### [Questions on the material]
a - Say whether each statement below agrees with the reflection on the writer's year, answering yes or no and quoting the deciding words: (i) The writer found it felt better to admit feeling crappy. (ii) While sitting on the sofa, the writer meditated. (iii) The writer gave up espresso, pasta, bread and sugar completely.
b - From the reflection on the writer's year, extract word for word the passage that begins with the words containing "The biggest surprise" and ends with "my husband too.".

### [Extract provided]
▼

Feeling good feels good. I experimented a lot this year with simply feeling good. Regardless of circumstance, I made an effort to find a good feeling whenever I could (or as Abraham Hicks calls it “a better feeling thought”).

The biggest surprise was learning how much better it felt to admit I felt crappy. In the past, I’d tried to force myself to feel better in challenging moments, but this year I discovered the grace in simply saying “I feel like crap.”

And very often, when I felt that way, I would sit down on my sofa and not get up until I felt better. Just sit. Not meditate. Not read. Not check my phone. Just sit. And it felt really good. And I was a much nicer person to my kids and my husband too.

Doing what frightens me makes me feel alive. This year was full of things that frightened me; I led my first workshops, did my first public speaking, crowd-funded and attended The Hive Global Leaders Program , admitted I wanted a divorce in couples’ counseling (we later reconciled) and quit consuming espresso, pasta, bread and sugar (mostly). Each one of these forced me to transcend the “me” I knew and become someone new. While it was terrifying to step into the unknown – socially, personally, and dietarily – each leap released an energy, a wildness and a wisdom that I couldn’t have acquired any other way. I got to know myself on a deeper level and it was exhilarating.

▲

### [Given information]
▼

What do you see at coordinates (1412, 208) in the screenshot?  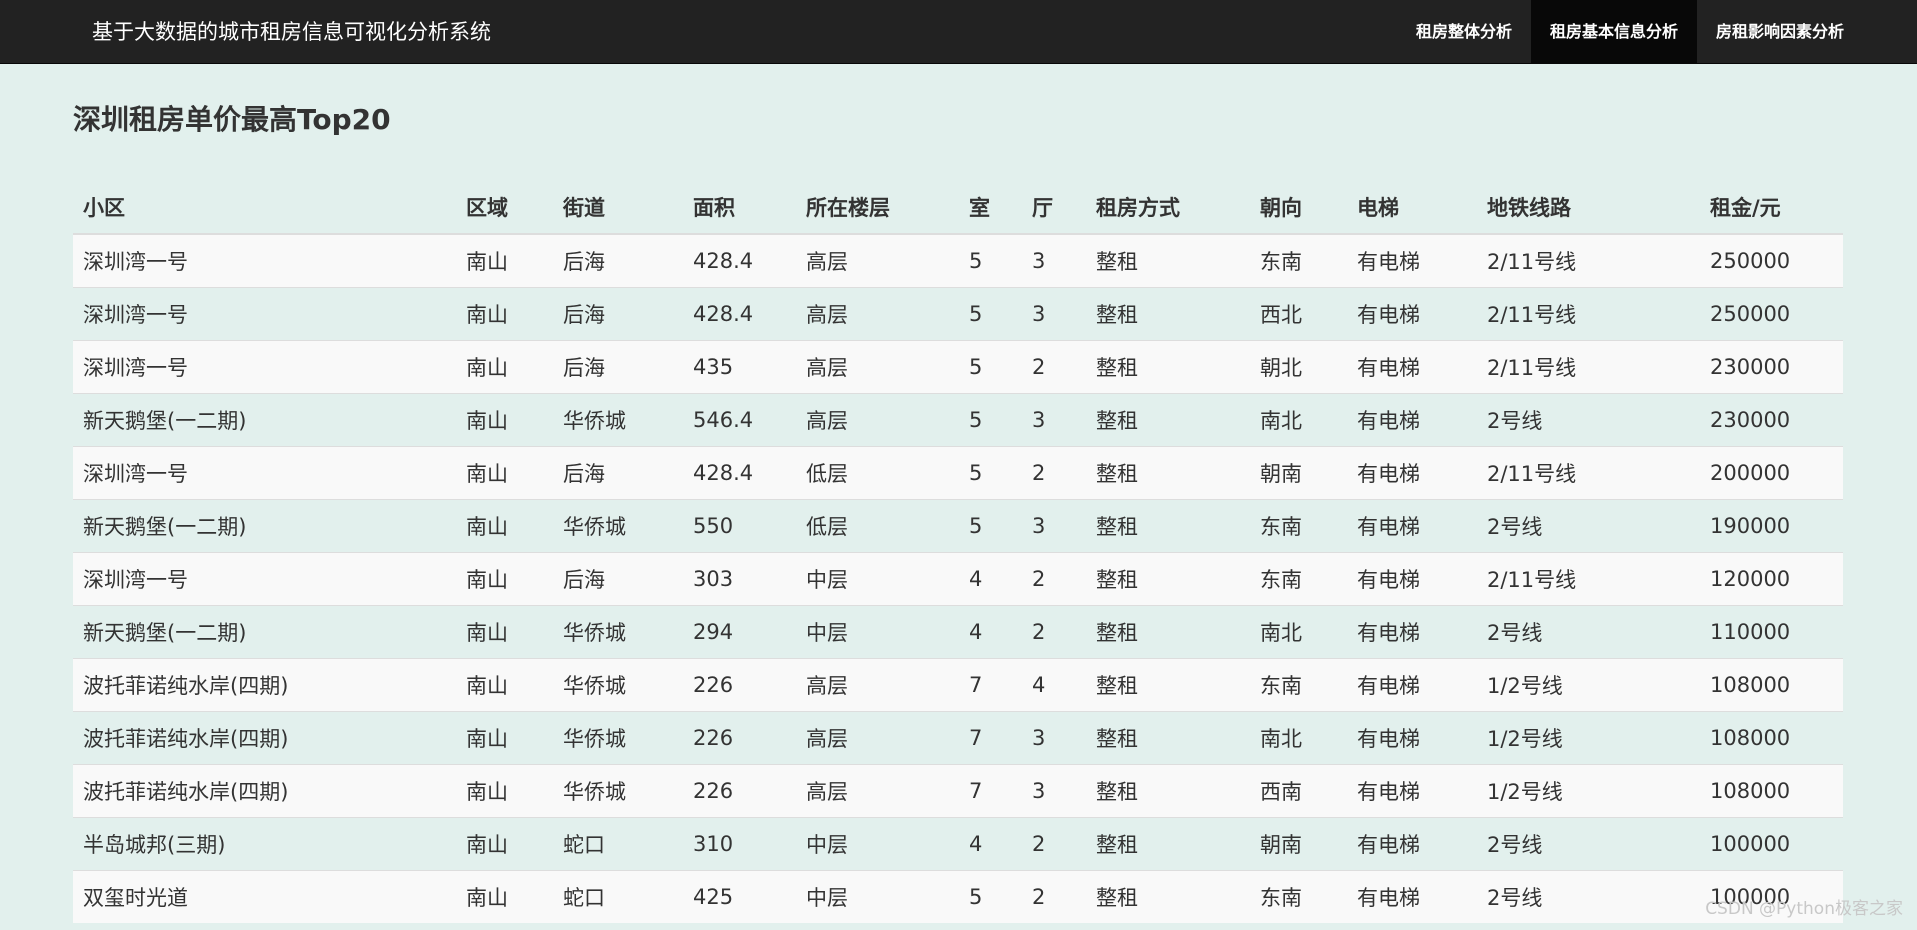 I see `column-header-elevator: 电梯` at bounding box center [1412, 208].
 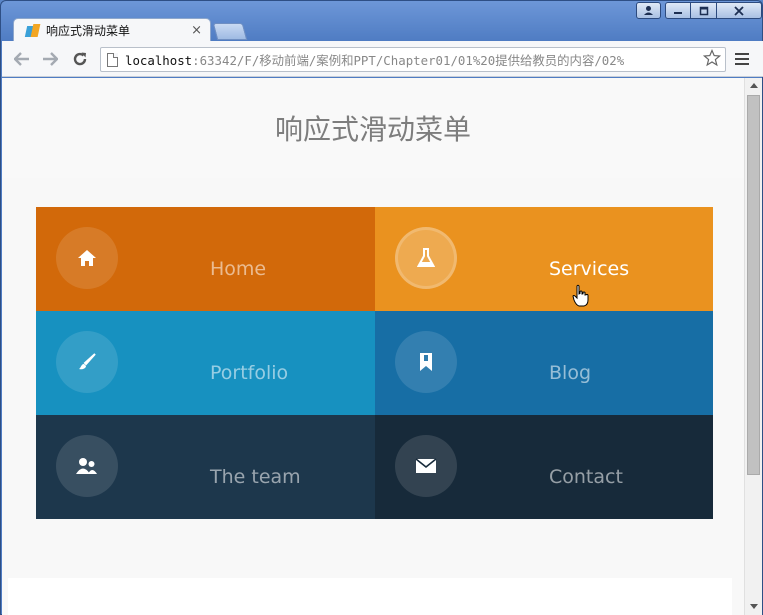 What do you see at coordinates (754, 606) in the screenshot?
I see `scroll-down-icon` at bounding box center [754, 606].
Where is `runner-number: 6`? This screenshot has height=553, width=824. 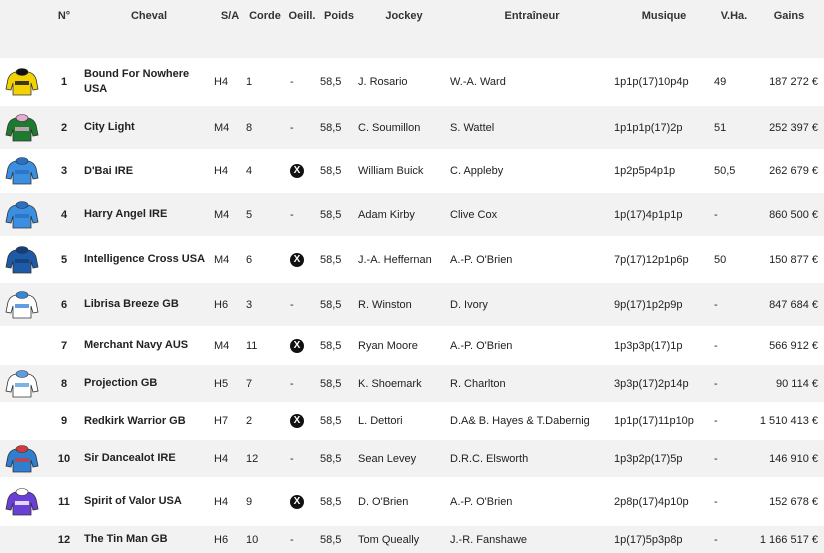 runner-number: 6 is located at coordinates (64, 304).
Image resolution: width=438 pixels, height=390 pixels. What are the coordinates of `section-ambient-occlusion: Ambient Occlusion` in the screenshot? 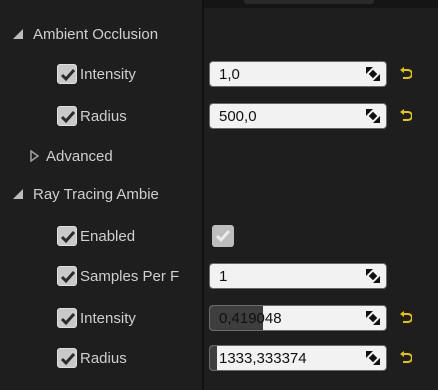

▲

### [Results for the exercise]
a -
(i) Yes: "The biggest surprise was learning how much better it felt to admit I felt crappy."
(ii) No: "Not meditate."
(iii) No: "quit consuming espresso, pasta, bread and sugar (mostly)"

b -
The biggest surprise was learning how much better it felt to admit I felt crappy. In the past, I’d tried to force myself to feel better in challenging moments, but this year I discovered the grace in simply saying “I feel like crap.”

And very often, when I felt that way, I would sit down on my sofa and not get up until I felt better. Just sit. Not meditate. Not read. Not check my phone. Just sit. And it felt really good. And I was a much nicer person to my kids and my husband too.